Sexuality and Nudity in Ancient Mesoamerica


The ancient civilizations of Mesoamerica left behind a rich artistic legacy that continues to captivate and intrigue modern scholars and enthusiasts. Among the myriad of themes that Mesoamerican art explored, one aspect stands out as both fascinating and provocative:  human sexuality.

From the seductive curves of ceramic vessels to the intricate murals adorning temple walls, the depictions of sexuality in Mesoamerican art offer a window into the intimate realms of desire, fertility, and spirituality. This was a natural aspect of ancient belief and can tell us a lot more about the everyday lives of ancient Mesoamericans.

Sexuality in Mesoamerican Art

Sexuality and eroticism were recurring themes in Mesoamerican art, reflecting the diverse cultures and beliefs of the region. Artworks from ancient civilizations such as the Maya, Aztec, and Olmec often depicted sexual imagery and explored various aspects of human sexuality.

In these ancient cultures, nudity and sexuality were not seen in the same light as they are today. In modern and near-modern history, explicit eroticism and nudity was often seen as taboo and inappropriate. But in ancient cultures it was not so. Fertility and sex played a huge role in the everyday lives of many ancient civilizations, including Mesoamericans. There were numerous deities connected with virility, fertility, childbirth, and so on. With that being said, it should not come as a surprise to realize that a lot of Mesoamerican gods, murals, sculptures, and beliefs revolved around explicit nudity and sexuality.

Of course, it goes without saying that many Mesoamerican cultures held fertility in high regard and believed it to be closely tied to the cycles of nature. After all, life back then was not a certainty, and the people prayed to the gods of fertility to secure offspring, as well as good yield.

Sexual imagery often represented the act of procreation and the creation of life. Phallic symbols, depictions of copulation, and images of male and female genitalia were common motifs in Mesoamerican art, particularly in pottery, sculptures, and murals. Knowing that this was a focal point of all their lives and their future as well, the Mesoamericans did not shy from these depictions.

A Mesoamerican figurine in Mexico depicting the female and fertility. (Hippopx/CC0)

A Mesoamerican figurine in Mexico depicting the female and fertility. (Hippopx/CC0)

As a result, many Mesoamerican cultures produced a significant amount of erotic pottery. These ceramics featured explicit sexual scenes and depicted various sexual acts, including intercourse, masturbation, and oral sex. Sex meant offspring, life, and new generations. So these people embraced it fully. Erotic pottery was often associated with ritual and fertility, believed to bring blessings and ensure abundance. That is why today, archaeologists often stumble upon ceramics painted with the most explicit sexual scenes - all of which simply celebrate the art of creating new life.

——

- EXERCISE REQUIREMENTS:
Return the passage of the article on sexuality in ancient Mesoamerica starting at "The ancient civilizations" and ending at "provocative:  human sexuality.", copied word for word.

- SOURCE EXCERPT:
——

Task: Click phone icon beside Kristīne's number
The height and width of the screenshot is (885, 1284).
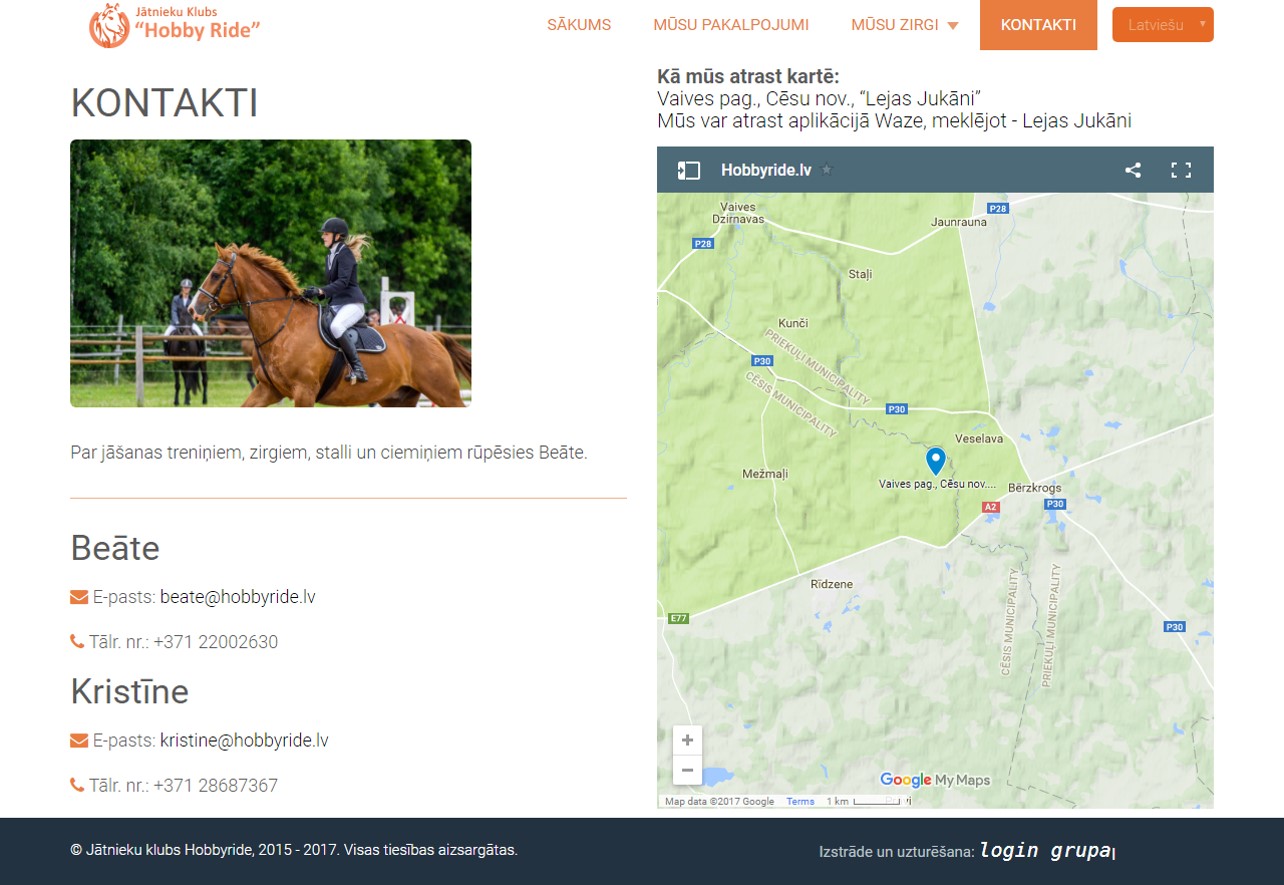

——

- RESPONSE TO THE EXERCISE:
The ancient civilizations of Mesoamerica left behind a rich artistic legacy that continues to captivate and intrigue modern scholars and enthusiasts. Among the myriad of themes that Mesoamerican art explored, one aspect stands out as both fascinating and provocative:  human sexuality.